[PASSAGE PROVIDED]
Nominee: Best Spiritual Documentary of 2005
Uncomfortable in civilization, Timothy Treadwell seeks to blur the lines between human and animal. He befriends grizzly bears in Alaska's Katmai National Park. Armed with a video camera, he aims to preserve the innocence and purity of the natural world. His footage is beautiful and haunting, right until the last reel, when his "friends" devour Timothy and his companion, Amie Huguenard.
Those who prefer their spirituality fuzzy, ethereal, and idealistic may find "Grizzly Man" off-putting. It suggests that physical hunger and animalistic instinct top all efforts to reason with a desperate bear. Biology becomes destiny, despite Timothy's boyish efforts to anthropomorphize savage beasts. Treadwell's naivete falls prey to chaotic and destructive forces.
[/PASSAGE PROVIDED]
* _WORK REQUEST_:
Reproduce the passage about the documentary "Grizzly Man" word for word, in its entirety.
[DATA FOR ANALYSIS]
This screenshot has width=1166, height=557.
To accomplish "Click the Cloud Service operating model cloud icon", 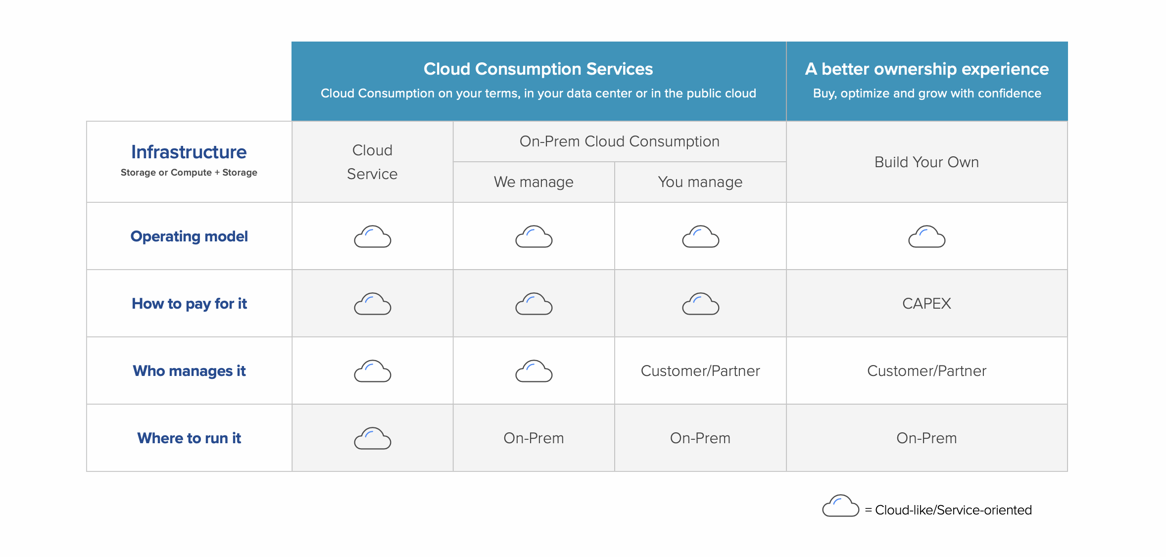I will (x=373, y=236).
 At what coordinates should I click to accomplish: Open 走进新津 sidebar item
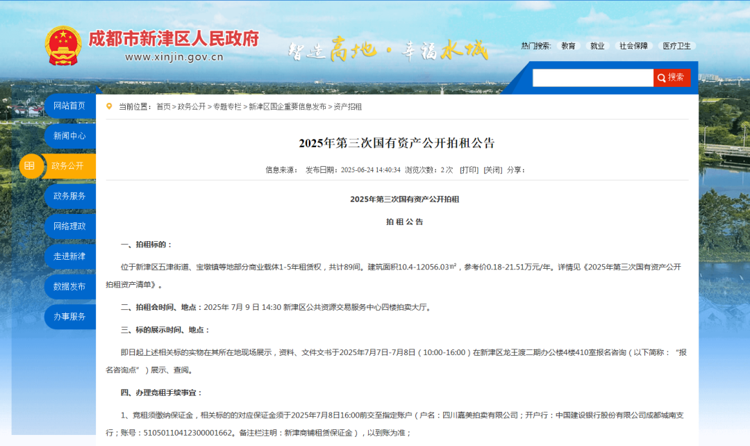(x=69, y=256)
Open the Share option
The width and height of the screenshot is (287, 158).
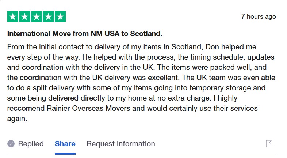coord(65,144)
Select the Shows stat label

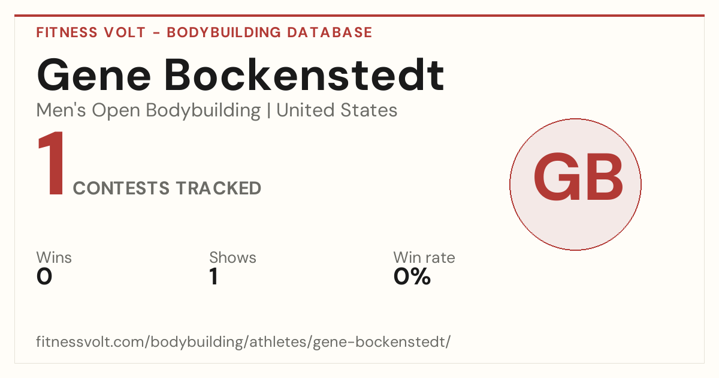232,257
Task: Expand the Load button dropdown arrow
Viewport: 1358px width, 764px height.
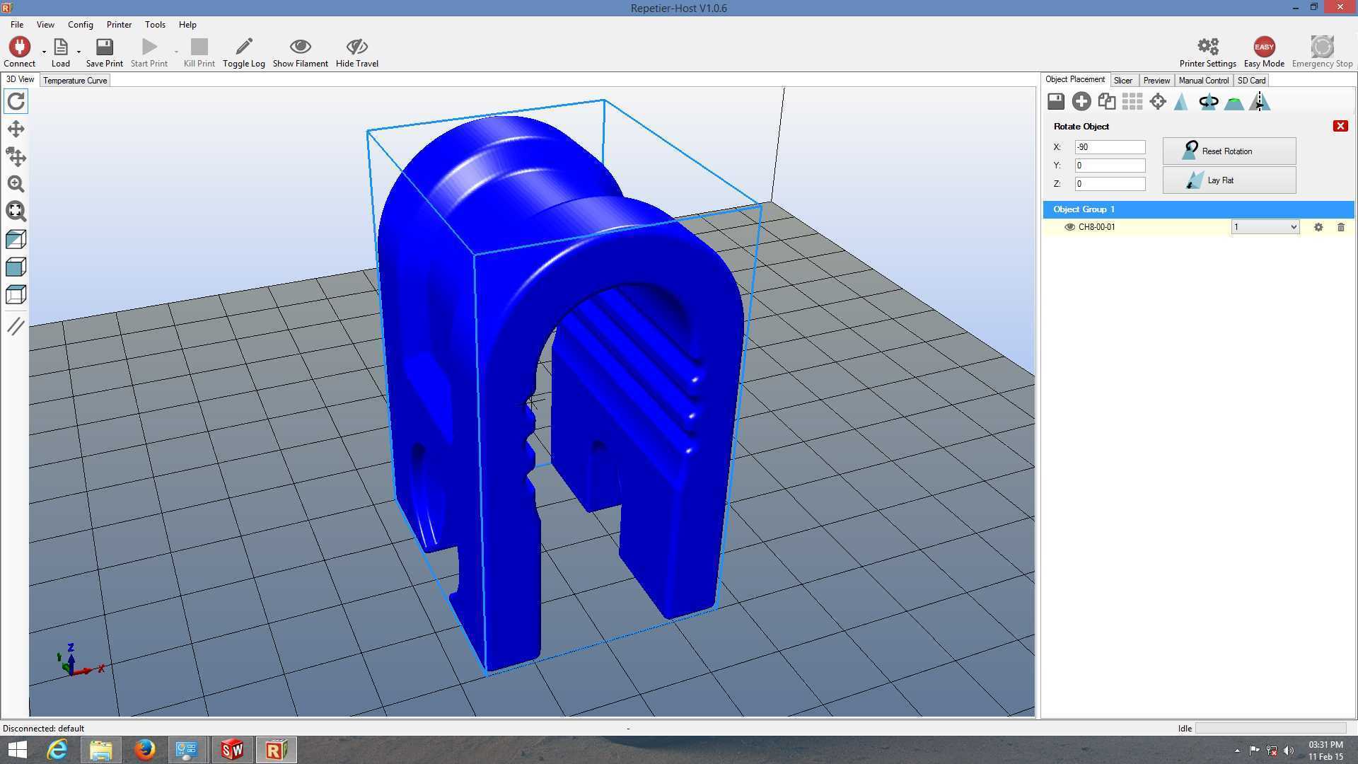Action: point(79,52)
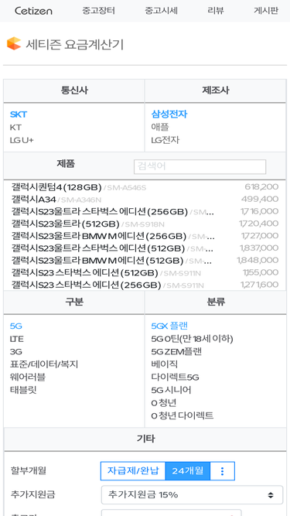Click the orange cube calculator icon
The width and height of the screenshot is (290, 516).
(x=14, y=43)

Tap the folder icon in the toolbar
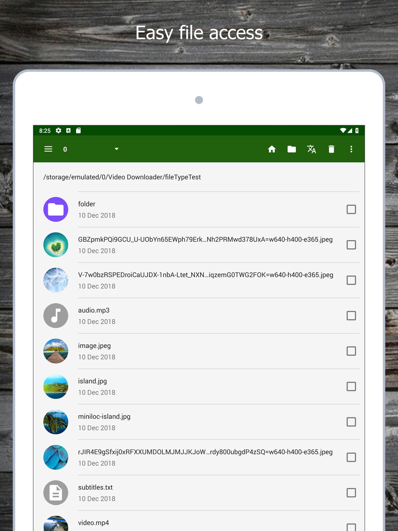(292, 149)
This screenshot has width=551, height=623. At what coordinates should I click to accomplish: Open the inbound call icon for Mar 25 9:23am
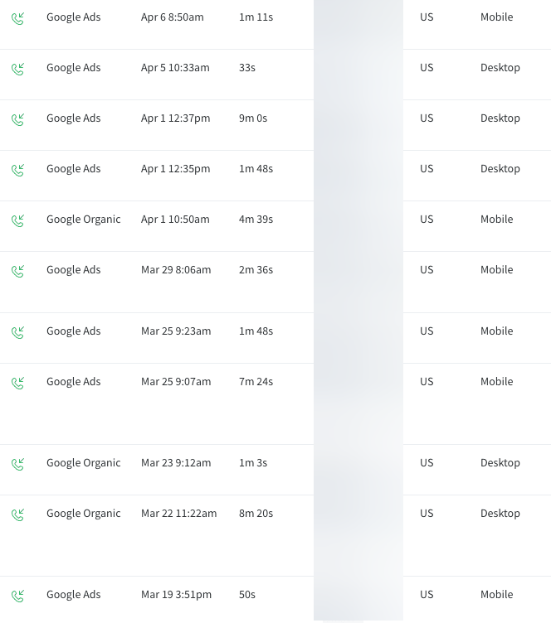click(x=17, y=332)
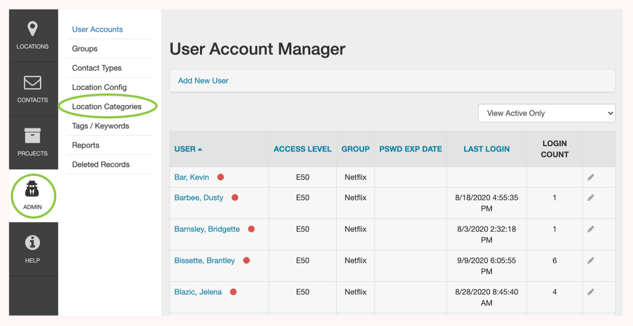633x326 pixels.
Task: Open the Help info icon
Action: [x=32, y=243]
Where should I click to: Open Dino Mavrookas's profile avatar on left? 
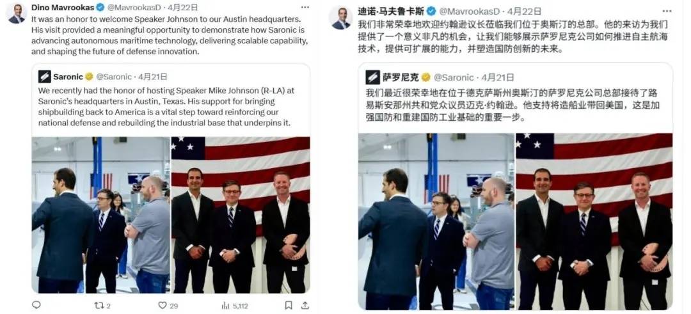pyautogui.click(x=16, y=13)

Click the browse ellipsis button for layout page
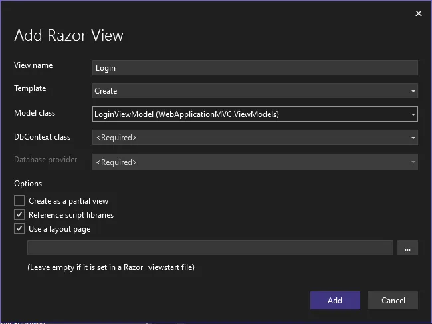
[/DATA FOR ANALYSIS]
* _TASK ANSWER_:
Nominee: Best Spiritual Documentary of 2005
Uncomfortable in civilization, Timothy Treadwell seeks to blur the lines between human and animal. He befriends grizzly bears in Alaska's Katmai National Park. Armed with a video camera, he aims to preserve the innocence and purity of the natural world. His footage is beautiful and haunting, right until the last reel, when his "friends" devour Timothy and his companion, Amie Huguenard.
Those who prefer their spirituality fuzzy, ethereal, and idealistic may find "Grizzly Man" off-putting. It suggests that physical hunger and animalistic instinct top all efforts to reason with a desperate bear. Biology becomes destiny, despite Timothy's boyish efforts to anthropomorphize savage beasts. Treadwell's naivete falls prey to chaotic and destructive forces.